When examining the differences between GRBL and Marlin, it becomes clear why GRBL is so popular for CNC mills but less so for 3D printers. For example, GRBL has the ability to change coordinate systems during operation, while Marlin doesn’t. This feature is practically useless in 3D printing but very useful in milling. Another example is that Marlin has the ability to control the extruder flow rate during operation while GRBL doesn’t (it’s not applicable to milling operations).

Despite its prominence, GRBL does have its limitations:

• Motion: It can only control three axes of motion, which doesn’t allow for complicated machining operations.
• Communication: It requires serial communication, while other firmware can work in “standalone” mode just with an SD card.
• Adaptability: Unlike firmware such as Marlin, GRBL doesn’t easily allow users to alter the base code of the software, which might be problematic for enthusiastic tinkerers.

However, GRBL does have several key advantages, with the main one being the ease of setup.

Before actually setting up GRBL, it’s crucial to understand its position in the CNC machine. As shown in the image above, GRBL is usually uploaded onto an Arduino board by connecting to a computer. It receives input from a G-code sending software (more on that later), and outputs control signals to the machine’s motors drivers. Therefore, the first step in setting up GRBL is uploading GRBL onto an Arduino board, which is a simple process:

1. Download and install the latest version of Arduino IDE.
2. Download the GRBL code and install it as an Arduino library in one of two ways:
   • Extract the folder from the zip file into the Arduino libraries location on your hard drive, or
   • Use the “Add .ZIP Library” tool in Arduino IDE.
3. Connect your Arduino board to your computer.
4. Open the example file “grblUpload” from Arduino IDE. It will have only one line of code: #include <grbl.h>
5. Hit the “Upload” button.

And that’s it!

If you’re having problems with the process, there are many detailed guides on how to do this, including on the GRBL GitHub wiki and on YouTube.
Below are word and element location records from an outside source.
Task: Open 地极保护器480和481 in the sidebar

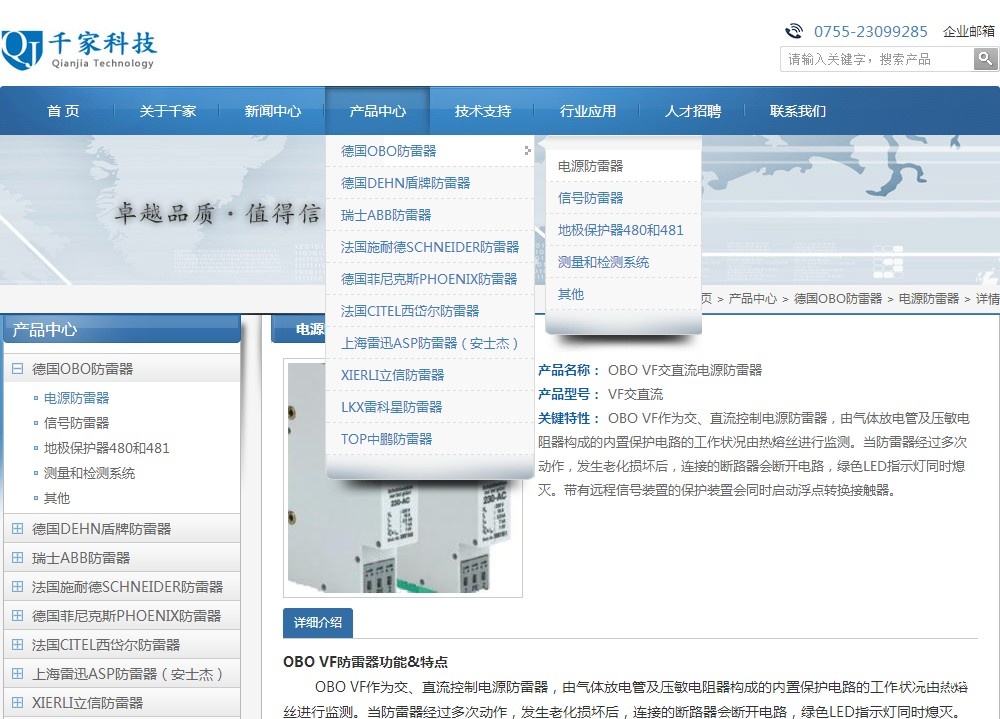Action: (107, 448)
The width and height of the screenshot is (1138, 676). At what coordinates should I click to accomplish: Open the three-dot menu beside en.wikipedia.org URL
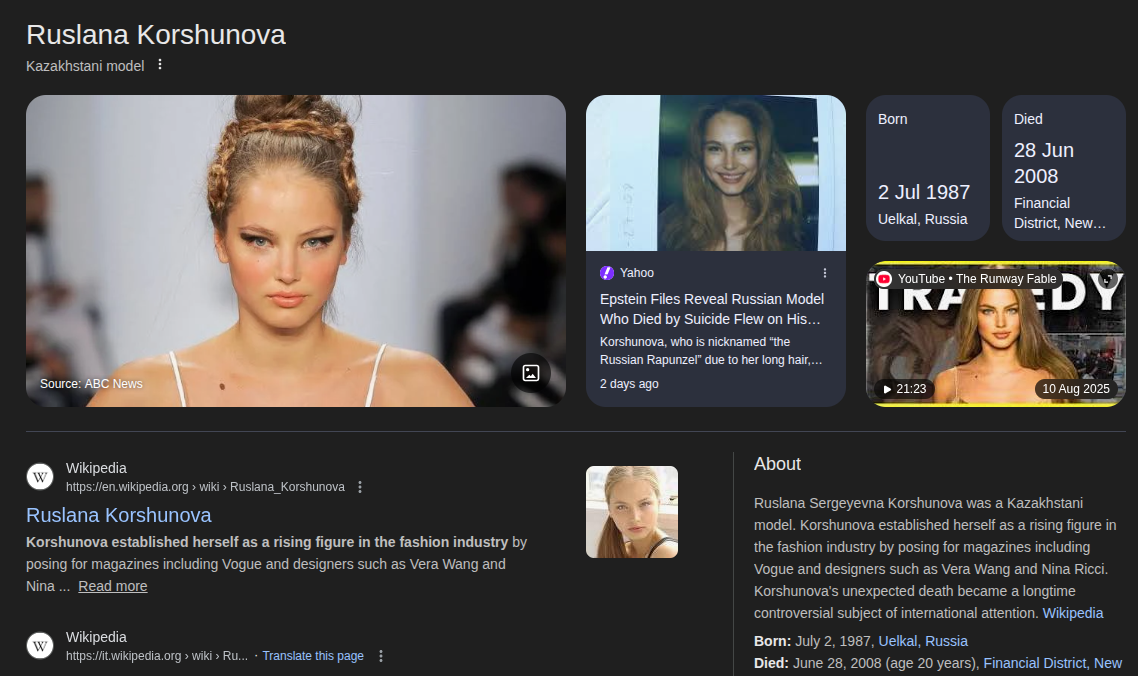[x=360, y=487]
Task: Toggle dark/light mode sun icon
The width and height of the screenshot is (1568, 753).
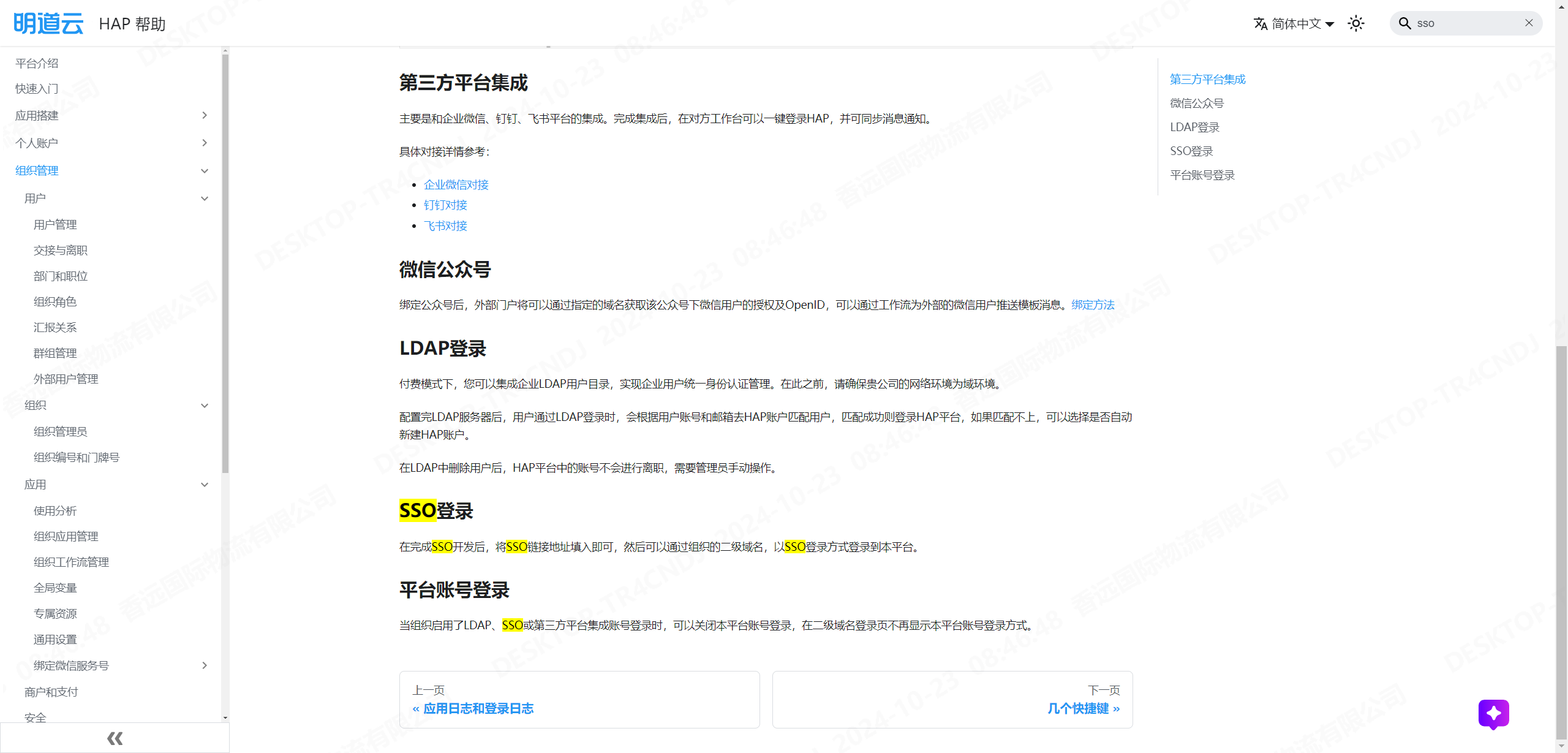Action: coord(1356,23)
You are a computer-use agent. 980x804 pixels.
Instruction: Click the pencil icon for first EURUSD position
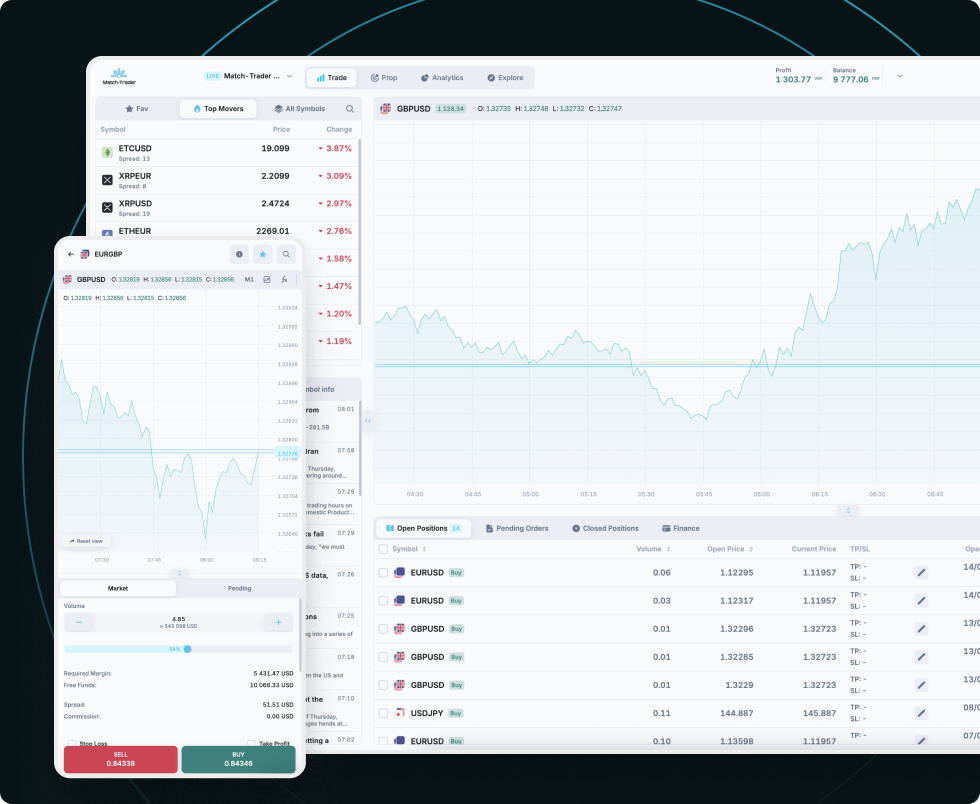click(x=921, y=573)
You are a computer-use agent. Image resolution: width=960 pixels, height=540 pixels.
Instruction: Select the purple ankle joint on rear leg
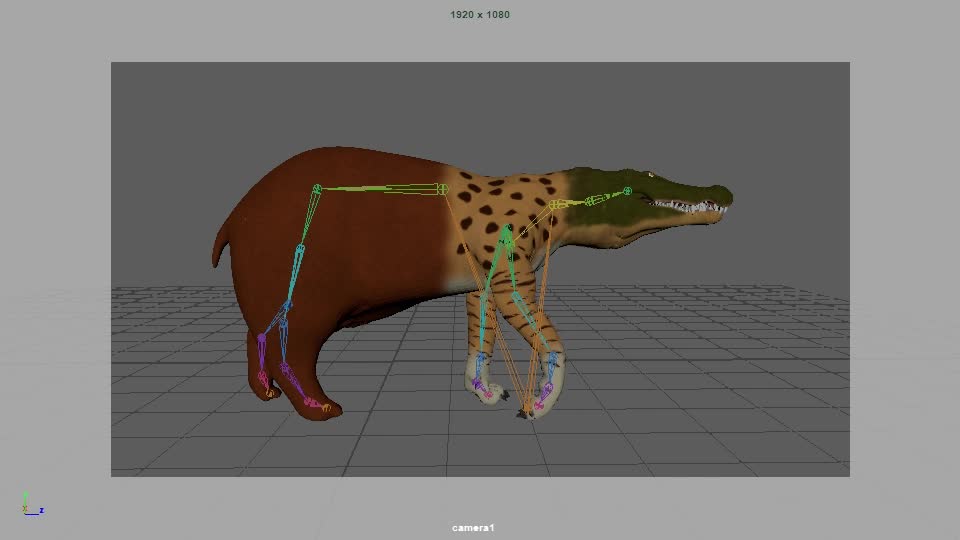point(262,339)
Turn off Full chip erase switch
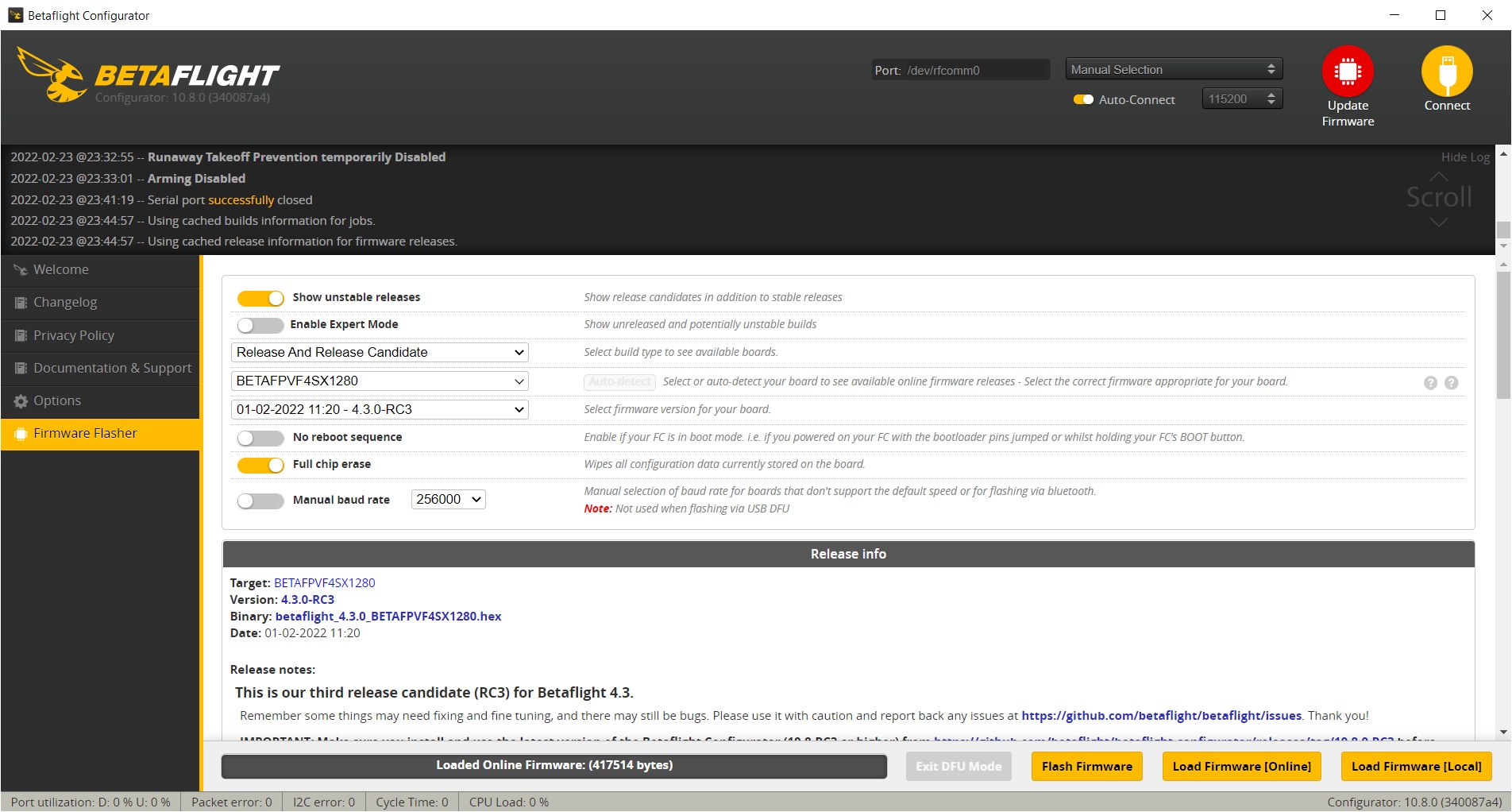 click(260, 465)
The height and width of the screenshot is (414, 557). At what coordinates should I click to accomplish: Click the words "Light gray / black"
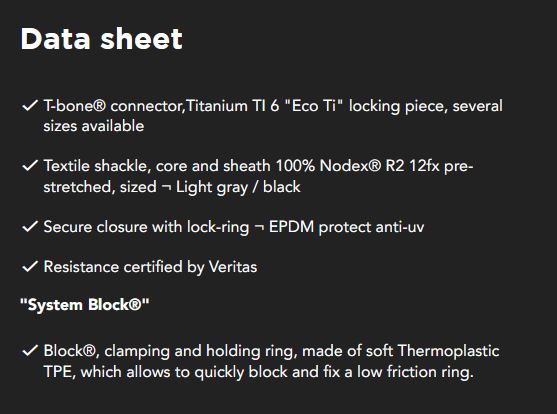tap(238, 187)
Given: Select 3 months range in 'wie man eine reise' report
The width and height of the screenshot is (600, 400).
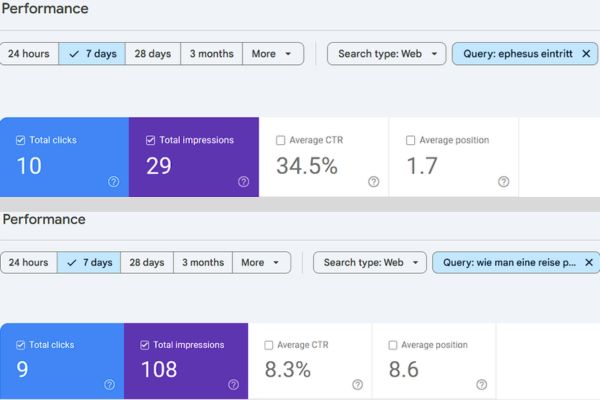Looking at the screenshot, I should tap(203, 263).
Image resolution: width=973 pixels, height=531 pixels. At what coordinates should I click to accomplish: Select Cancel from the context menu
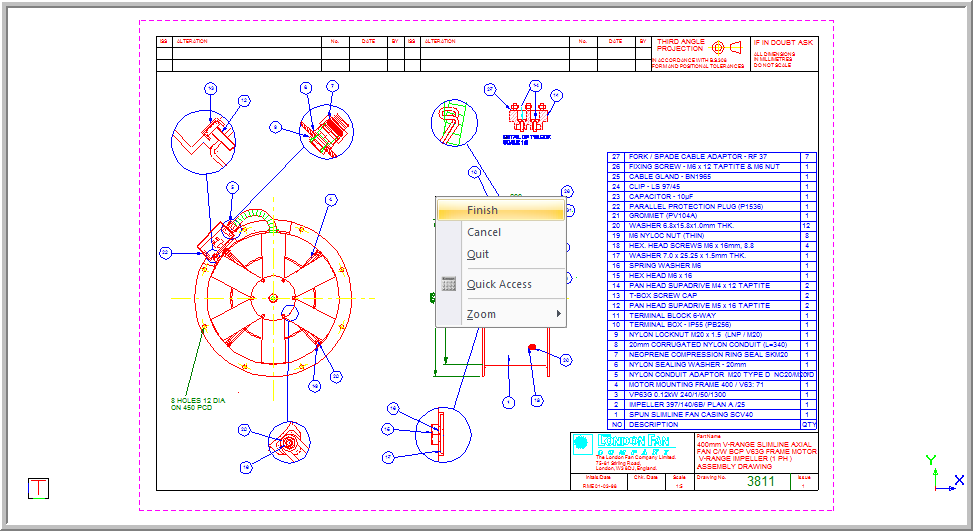484,232
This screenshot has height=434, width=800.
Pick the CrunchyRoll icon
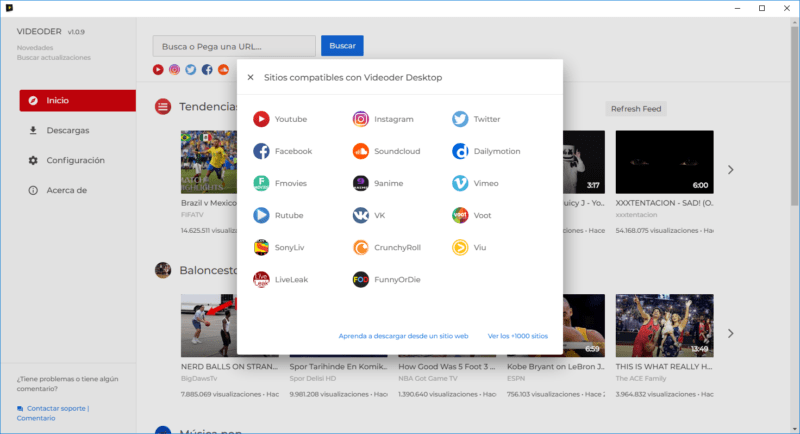361,247
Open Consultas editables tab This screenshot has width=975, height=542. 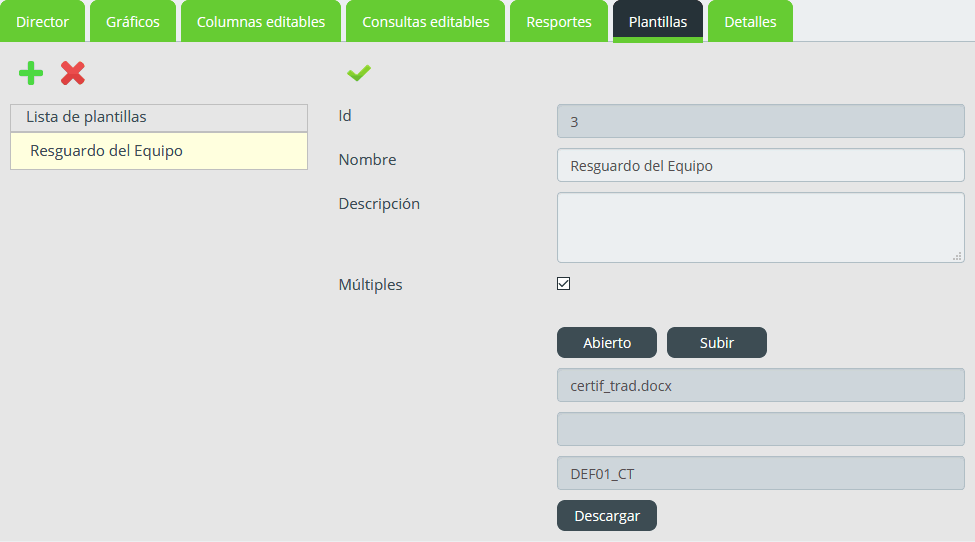click(x=426, y=22)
In order to communicate with GRBL, you’ll need some sort of communication software (Universal Gcode Sender is a great example). This is software into which you’ll load the G-code file on your computer, and it’ll transmit to the GRBL controller.

These programs usually pack several other features, such as tool path simulations, but the most important feature in this context is the ability to control and configure the settings of GRBL via a command terminal.

There are several types of GRBL settings, some intended for initial setup, some for general communication, and some for real-time control. Most GRBL commands and settings are called and defined using the dollar sign ($), which sets them apart from standard G-code commands (that usually begin with a G or M). The following section will discuss the various types of GRBL settings and commands, with code examples.

Calibration settings include defining steps-per-mm, axes directions, max feed rates, and so on. These settings are used when a new machine is being set up to work, or after a modification of the machine. Here are a few examples of calibration settings:

• Set X-axis steps per mm setting to be 314.961: $100=314.961
• Reverse Y-axis direction: $3=2
• Set Z-axis maximum feed rate to 635 mm/min: $112=635.000

General GRBL commands include functions such as display saved settings, save current settings, and so on. Here are a couple of examples:

• Display the current GRBL settings: $$
• Display the coordinates and tool length offsets settings: $#

Real-time commands include actions like soft reset, perform homing cycle, get current machine position, and so on. These commands can be used during a program run or between different operations. Most of these commands do not begin with a ‘$’, but they are GRBL commands nonetheless. Here are a few examples:

• Pause operation: !
• Get current machine and work coordinates: ?
• Reset GRBL: ctrl-x

The most common GRBL settings and commands can be found in DIY Machining’s pocket guide, as well as the GRBL commands wiki page.

GRBL is powerful and versatile firmware for CNC machines such as mills and laser cutters. It allows highly-detailed control over machine settings as well as real-time operations. GRBL is also very easy to upload and configure. All that’s needed is an Arduino board and control software (such as Universal Gcode Sender).

Because GRBL is so common and useful, getting to know GRBL settings and configurations is one of the best first steps for entering the world of CNC milling.